The Attorney General was seeking a summary judgement, arguing there are no facts at issue, that there are no issues that warrant a trial.
Judge Kennelly this week issued his ruling: there are, he ruled, questions that require at least a hearing, if not a trial. The motion for summary judgement was denied.
There are several issues involved, some of which may never be heard. The law, always a curious instrument, may prevent the misbehavior of the State agency from being presented, much less examined.
The Water Board itself evidently never directed staff to bring the lawsuit. The Water Board long ignored its requirement to change the nature of the mine’s permit when the mine quit milling ore. The Water Board routinely violates the Brown Act, the State’s “open meeting” law.
Unfortunately, the rule of law in the United States is a quaint thing of the past. Those in charge of enforcement and prosecution routinely ignore many laws, but find one applicable to someone unpopular.
There is no question that various State bureaucracies have a personal vendetta against Mike Miller, CEO of the Sixteen to One Mine. We are well informed of collaboration of State “environmental” lawyers, regardless of the employing agency.
The California District Attorneys Association may well be the conduit for the constant harassment of Miller and the Sixteen to One.
Readers will recall when attorneys Gale Filter, Kyle Hedum, Anthony Patchett and Denise Mejlszenker, most now in public employment, from that Association hijacked the criminal justice system from our elected, if incompetent, district attorney to charge Miller with murder.
Those attorneys, “environmental” lawyers all, were not above violating the law to instigate their case. Of course, they paid no price for their own misconduct: their fraternity almost always protects its own.

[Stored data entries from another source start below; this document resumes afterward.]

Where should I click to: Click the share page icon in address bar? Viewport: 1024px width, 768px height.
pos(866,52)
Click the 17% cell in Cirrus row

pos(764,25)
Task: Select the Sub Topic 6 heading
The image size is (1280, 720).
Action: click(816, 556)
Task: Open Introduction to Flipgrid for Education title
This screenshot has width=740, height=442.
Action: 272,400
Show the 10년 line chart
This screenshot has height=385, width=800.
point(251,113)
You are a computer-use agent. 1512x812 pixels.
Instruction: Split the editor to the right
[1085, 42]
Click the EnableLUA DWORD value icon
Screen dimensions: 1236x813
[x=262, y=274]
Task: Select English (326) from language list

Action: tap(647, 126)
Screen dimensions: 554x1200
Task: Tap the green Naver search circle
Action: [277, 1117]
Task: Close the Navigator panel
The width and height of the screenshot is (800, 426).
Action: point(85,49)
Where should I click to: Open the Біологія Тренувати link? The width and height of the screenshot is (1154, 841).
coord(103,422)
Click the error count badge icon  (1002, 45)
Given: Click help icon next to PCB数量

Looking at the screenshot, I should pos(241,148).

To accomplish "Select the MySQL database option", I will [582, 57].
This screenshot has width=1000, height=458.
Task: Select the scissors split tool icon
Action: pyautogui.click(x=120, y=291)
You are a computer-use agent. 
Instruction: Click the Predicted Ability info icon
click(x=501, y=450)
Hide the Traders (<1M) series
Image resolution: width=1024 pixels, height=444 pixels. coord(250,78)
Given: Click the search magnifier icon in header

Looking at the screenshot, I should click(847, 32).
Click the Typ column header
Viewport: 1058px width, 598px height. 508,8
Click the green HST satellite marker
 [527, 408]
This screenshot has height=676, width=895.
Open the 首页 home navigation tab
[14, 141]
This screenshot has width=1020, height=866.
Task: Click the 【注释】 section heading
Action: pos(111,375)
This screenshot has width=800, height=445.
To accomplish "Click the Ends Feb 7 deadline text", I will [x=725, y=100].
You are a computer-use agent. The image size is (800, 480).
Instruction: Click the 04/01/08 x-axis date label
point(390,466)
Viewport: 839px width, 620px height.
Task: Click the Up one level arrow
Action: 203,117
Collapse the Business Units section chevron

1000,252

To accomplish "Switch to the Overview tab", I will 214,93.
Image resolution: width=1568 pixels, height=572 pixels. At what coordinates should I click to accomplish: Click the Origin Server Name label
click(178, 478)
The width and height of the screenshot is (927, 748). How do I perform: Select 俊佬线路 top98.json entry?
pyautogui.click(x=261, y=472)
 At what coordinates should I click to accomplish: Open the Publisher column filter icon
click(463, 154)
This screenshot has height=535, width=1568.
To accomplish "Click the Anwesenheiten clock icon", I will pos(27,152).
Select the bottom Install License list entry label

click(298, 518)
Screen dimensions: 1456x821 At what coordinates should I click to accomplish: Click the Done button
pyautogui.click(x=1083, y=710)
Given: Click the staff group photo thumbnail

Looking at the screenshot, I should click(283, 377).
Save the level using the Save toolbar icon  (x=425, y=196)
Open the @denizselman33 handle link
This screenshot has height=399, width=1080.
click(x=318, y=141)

They certainly broadcast their opinion of Miller and the Sixteen to their confederates.
Enter the sudden interest of the Attorney General in an issue the Water Board has ignored for over a decade.
At least now the Sixteen will have its day in court: what issues will be allowed, we haven’t a clue, but neither the Water Board nor the Attorney General will be rolling over yet another Sierra County business.
Among other things, Judge Kennelly did point out an evident conflict in law: the Water Board must consider the ability to pay when setting the terms of a fine.